Data in this exercise START

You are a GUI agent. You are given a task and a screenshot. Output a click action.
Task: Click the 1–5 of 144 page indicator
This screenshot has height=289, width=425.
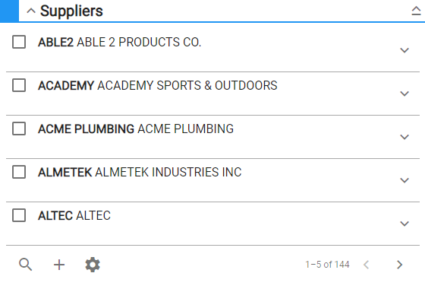(327, 265)
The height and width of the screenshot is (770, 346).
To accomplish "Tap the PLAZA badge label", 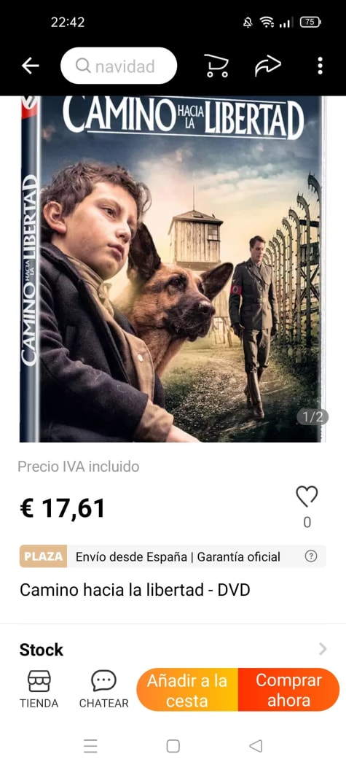I will pos(43,556).
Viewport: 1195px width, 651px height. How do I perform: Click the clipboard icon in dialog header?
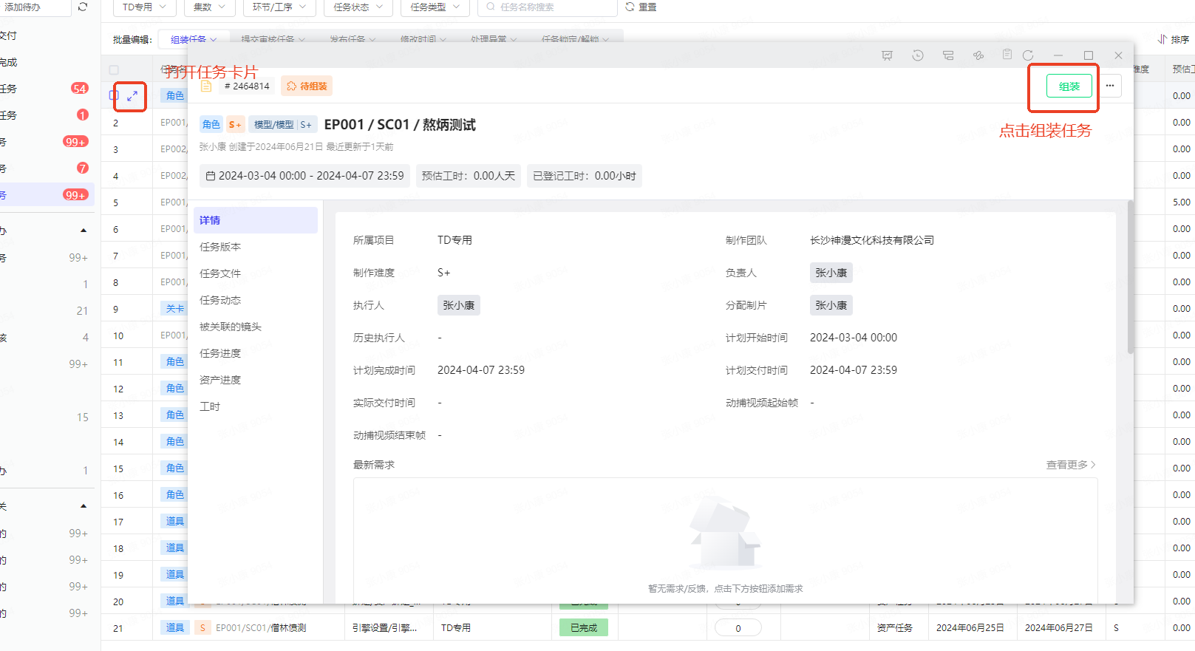click(x=1007, y=55)
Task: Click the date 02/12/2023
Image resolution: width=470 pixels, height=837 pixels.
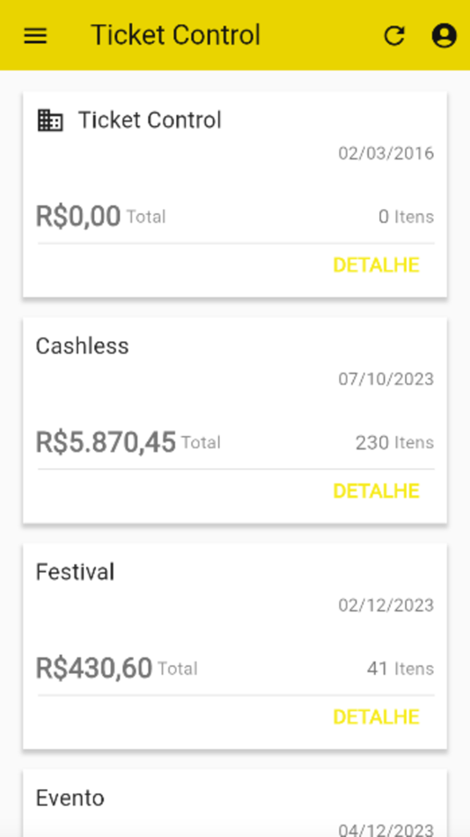Action: 386,605
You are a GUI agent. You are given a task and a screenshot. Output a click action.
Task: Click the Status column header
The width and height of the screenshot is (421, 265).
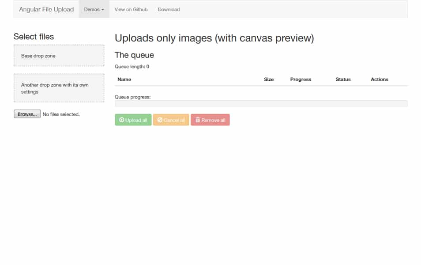click(343, 79)
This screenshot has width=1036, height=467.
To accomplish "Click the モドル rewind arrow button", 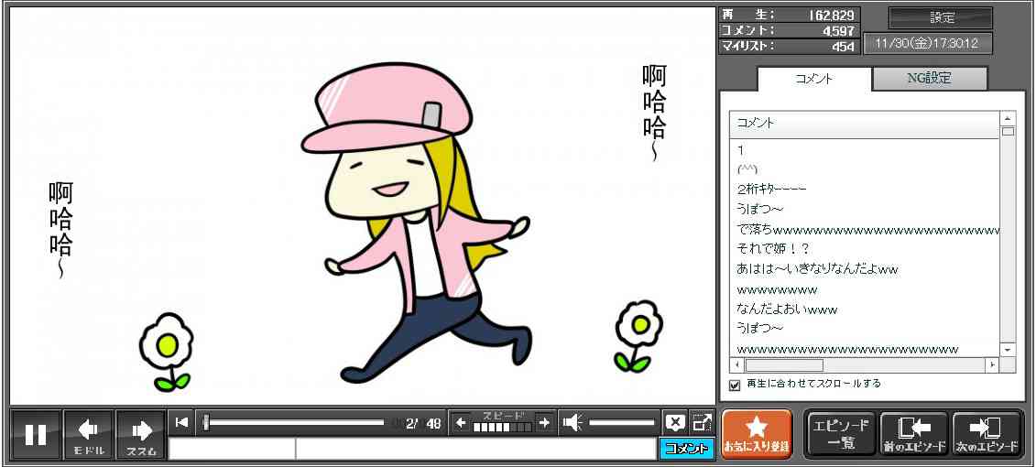I will click(x=89, y=434).
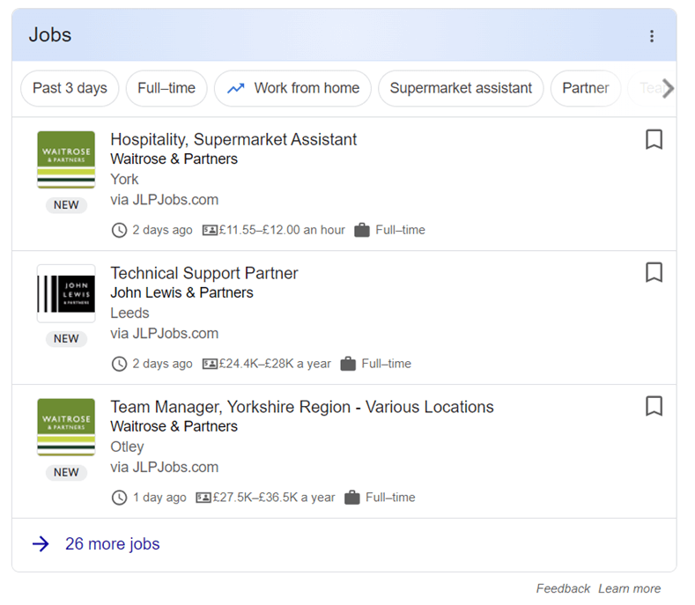Open the Learn more link
The image size is (695, 605).
pyautogui.click(x=629, y=588)
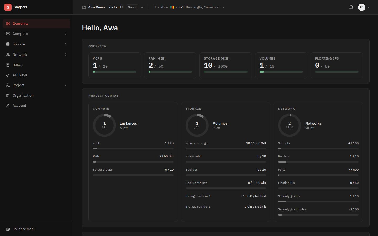Open the Location cm-1 dropdown
The image size is (378, 236).
click(x=190, y=7)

Data in this exercise END

Copy nothing but the lines above that run from the one with "Task: Click the date 02/12/2023" to the one with "This screenshot has width=1036, height=467.", ends included; pictures stay out.

• _Exercise solution_:
Task: Click the date 02/12/2023
Image resolution: width=470 pixels, height=837 pixels.
Action: 386,605
You are a GUI agent. You are given a task and a screenshot. Output a click action.
Task: Click the Status column header
The width and height of the screenshot is (421, 265).
click(343, 79)
This screenshot has width=1036, height=467.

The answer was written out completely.